======== Trecho

Consumo insustentável e a devastadora ‘modernidade’ do novo Iphone5
Suspeita de comprar estanho que é extraído por
crianças e arrasar um paraíso ambiental, Apple reage tratando usuários como
otários.
A reportagem é de Vinicius Gomes e publicada pelo
sítio Outras Palavras, 26-09-2013.
Toda vez que um novo iPhone está para ser
lançado, produz-se um frisson mundial. No caso do novo Iphone 5S, não foi
diferente. Pessoas acamparam por semanas em frente à loja da Apple em Nova
York, esperando que suas portas se abrissem. Quando isso finalmente ocorreu,
foram saudadas pelos funcionários como se tivessem acabado de conquistar uma
medalha de ouro nas Olimpíadas. Mas por trás de toda a fanfarra de marketing,
existe uma realidade que quase nunca é acompanhada pela mídia com tanta
empolgação como as filas em frente das lojas.
O jornalista britânico George Monbiot começou a
revelá-la esta semana, em seu blog. A Apple, demonstrou ele, participa de um
dos crimes ambientais que melhor expõem a desigualdade das relações Norte-Sul e
a irracionalidade contemporânea.
Ela provavelmente compra estanho produzido, na
Indonésia, em relações sociais e de desprezo pela natureza que lembram as do século
19. Pior: convidada por ativistas a corrigir esta prática, a empresa esquiva-se
– destoando inclusive de suas concorrentes. E, ao fazê-lo, usa argumentos que
sugerem: trata o público e seus consumidores como se fossem incapazes de outra
atitude mental além do ímpeto de consumo.
Monbiot refere-se ao uso, pelos fabricantes de
celulares, do estanho extraído da ilha de Bangka, na Indonésia. O metal é
indispensável para a soldagem interna dos smartphones. Cerca de 30% da produção
global concentra-se na Indonésia – mais precisamente, em Bangka. O problema são
as condições de extração.

================
======== Dados fornecidos

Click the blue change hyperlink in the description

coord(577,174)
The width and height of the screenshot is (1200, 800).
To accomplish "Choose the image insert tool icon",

================

-- Tarefas --
A - Segundo a reportagem sobre o estanho comprado pela Apple, para que esse metal é indispensável nos smartphones?
B - Prossiga com a reportagem sobre o estanho da ilha de Bangka a partir da última frase apresentada.

-- Respostas --
A - Para a soldagem interna dos smartphones.

B -
O jornalista as descreve: “Uma orgia de mineração
sem regras está reduzindo um sistema complexo de florestas tropicais e campos a
uma paisagem pós-holocausto de areia e subsolo ácido. Dragas de estanho, nas
águas costeiras, também estão varrendo os corais, os manguezais, os mariscos
gigantes, a pesca e as praias usadas como ninhos pelas tartarugas”.
A cobiça pelo estanho barato não poupa nem a
natureza, nem o ser humano. Monbiot prossegue: “Crianças são empregadas, em
condições chocantes. Em média, um mineiro morre, em acidente de trabalho, a
cada semana. A água limpa está desaparacendo. A malária espalha-se e os
mosquitos proliferam nas minas abandonadas. Pequenos agricultores são removidos
de suas terras”.
Estas condições desesperadoras desencadearam
reação de ativistas. A organização internacional Amigos da Terra articulou o
movimento. Não se trata de algo conduzido por rebeldes sem causa. A campanha
reconhece que eliminar a mineração seria uma proposta inviável, por desempregar
milhares de pessoas. Propõe, ao contrário, um pacto. Todo o estanho produzido
em Bangka é adquirido pelas corporações que fabricam celulares. Se elas
concordarem em respeitar condições sociais e ambientais decentes, a exploração
de gente e da natureza não poderá prosseguir.
Sete fabricantes transnacionais abriram diálogo
com a campanha: Samsung, Philips, Nokia, Sony, Blackberry, Motorola e LG. A
única das grandes fabricantes a se recusar foi a Apple – também conhecida por
encomendar a fabricação de seus aparelhos às indústrias de ultra-exploração do
trabalho humano da Foxconn.
O mais bizarro, conta Monbiot, são os
estratagemas primitivos usados pela Apple para evitar um compromisso de
respeito aos direitos e à natureza. O jornalista procurou por duas vezes, nos
últimos dias, o diretor de Relações Públicas da empresa. Propôs, em nome da
transparência, um diálogo gravado. Sugestão negada. Na conversa reservada,
relata, não obteve informação alguma, exceto uma sugestão: dirija-se a nosso
site.
Mas é lá, diverte-se Monbiot, que a Apple mais
zomba da inteligência dos consumidores. A corporação informa, placidamente, que
“a Ilha de Bangka, na Indonésia, é uma das principais regiões produtoras de
estanho no mundo. Preocupações recentes sobre a mineração ilegal de estanho na
região levaram a Apple a uma visitas de inspeção, para saber mais”. Mas a Apple
não reconhece que compra o metal produzido em Bangka – provavelmente para não
se comprometer com a campanha contra a exploração devastadora. O jornalista,
então, pergunta: “Por que dar-se ao trabalho de uma visita de inspeção, se você
não usa o estanho da ilha? E se você usa, por que não admiti-lo?”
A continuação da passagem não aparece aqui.